The Hay Group's annual benefits report found that health insurance premiums rose 5.2 percent in 1999, but not necessarily because insurers were trying to boost their bottom lines. Rather, the consulting firm attributes most of that rise to the soaring cost of prescription drugs — up 15 percent, by Hay's estimate.
Though the year began with promise that the managed care industry would use higher premiums to rebound from poor performances in 1997 and '98, several large HMOs are still looking for the turning point.
In New England, Harvard Pilgrim lost $49 million in the first six months of the year, and CEO Charles Baker has embarked on a smaller-is-better strategy that reportedly includes laying off hundreds of workers and shedding its business in Rhode Island, on top of forthcoming 12- to 15-percent rate hikes.

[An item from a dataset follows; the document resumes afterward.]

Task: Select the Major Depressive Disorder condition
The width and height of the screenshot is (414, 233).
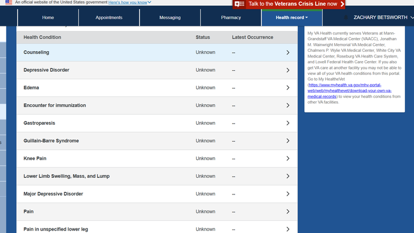Action: point(53,194)
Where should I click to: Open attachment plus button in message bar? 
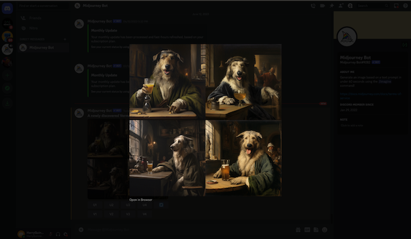click(x=81, y=229)
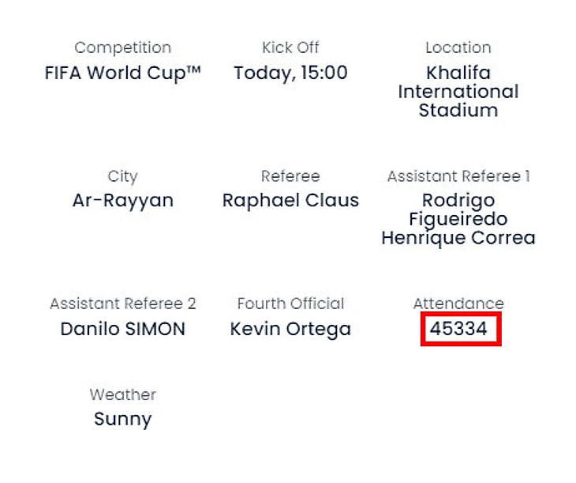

Despite a 10-percent boost in premium revenues, Minnesota HMOs collectively lost $9.6 million last year, according to consultant Allan Baumgarten's Minnesota Managed Care Review. Another Baumgarten study found that Illinois HMOs lost $71 million on lower revenues and higher medical costs. And in Texas, state statistics show that HMOs lost $34 million in the second quarter — among them, Blue Cross and Blue Shield of Texas, which is buying the perpetually profitable NYLCare units that Aetna U.S. Healthcare is spinning off in Dallas and Houston.